Bernheim receives award from the United States Botanic Garden and the American Public Gardens Association

By bernheim

CLERMONT, Ky. (May 25, 2022) – Community collaborations in urban agriculture are receiving support through a partnership between the United States Botanic Garden (USBG) and the American Public Gardens Association (Association). Under the third year of the Urban Agriculture Resilience Program, 24 urban agriculture collaborations between public gardens and community partners across 19 states are receiving $440,800, the largest amount awarded through the program to date.
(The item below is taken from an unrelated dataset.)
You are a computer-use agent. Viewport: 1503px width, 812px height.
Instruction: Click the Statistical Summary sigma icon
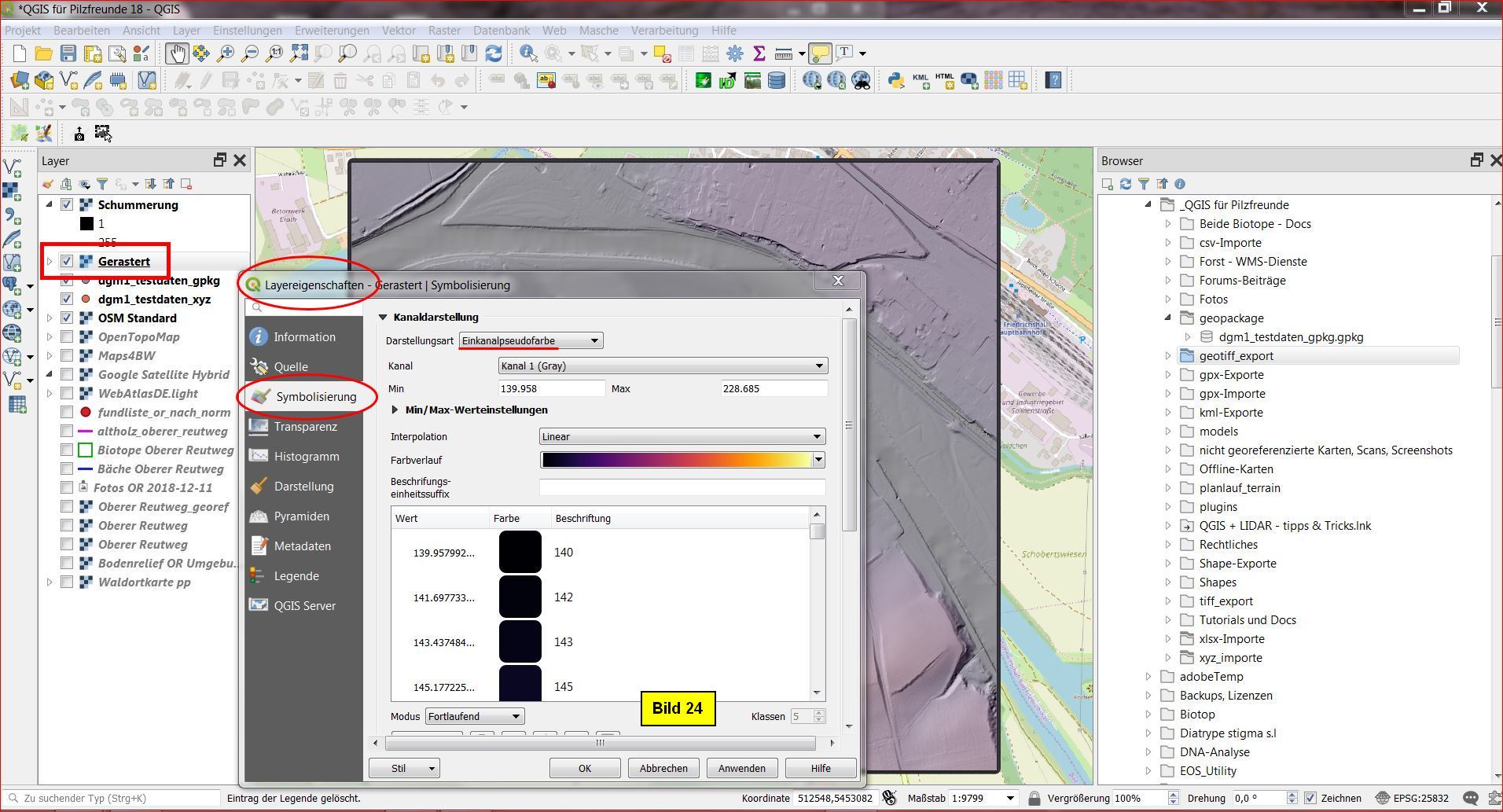[759, 53]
Bernheim Arboretum and Forest is one of the recipients of this award, which will support Youth Development in Nature, an initiative by Bernheim to encourage diverse youth in developing a relationship with nature and choosing green career paths. Youth Development in Nature works in tandem with Bernheim’s partnership with Youthbuild’s Urban Conservation Corps (UCC) program to give both technical and mentoring support to UCC participants choosing horticulture, agriculture, or other fields as a career.

“It’s a huge honor to be recognized by these two incredible organizations giving us this award and we’re grateful for this powerful endorsement of our work,” said Kristin Faurest, Bernheim’s Director of Education. “Sustainable urban agriculture is an area with a tremendous capacity for addressing some of the most critical issues facing us like social inequity, climate change, and poor public health due to food apartheid. We’re proud and happy to be partnering with YouthBuild and Urban Conservation Corps to do good work to improve access to healthy, locally-grown food in Louisville.”
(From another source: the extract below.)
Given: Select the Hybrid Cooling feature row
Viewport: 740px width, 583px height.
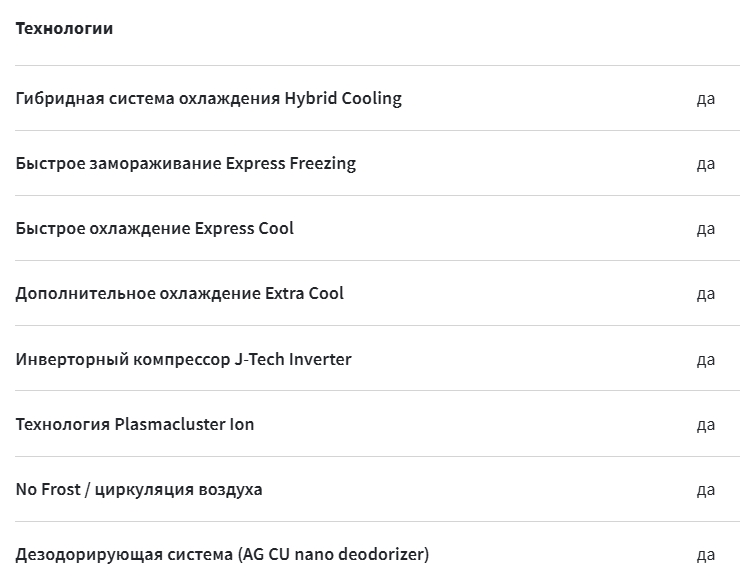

The funds Bernheim will receive will allow it to expand its capacity in this partnership by supporting Bernheim staff in teaching UCC youth onsite at the forest, and at UCC’s urban campus. It also enables UCC to make improvements in its urban farm, which currently includes raised beds, beekeeping facilities, chickens, fruit trees, and other features.


The collaborations will support food growing and education activities in urban communities experiencing food insecurity and strengthen their capacity to engage in urban agriculture. In 2022, 73 organizations will participate in the program, representing a wide range of community partnerships including botanic gardens, arboreta, public schools and school districts, universities, parks and recreation departments, youth organizations, community centers, food banks, health centers, urban farms, community gardens, faith-based organizations, and small businesses.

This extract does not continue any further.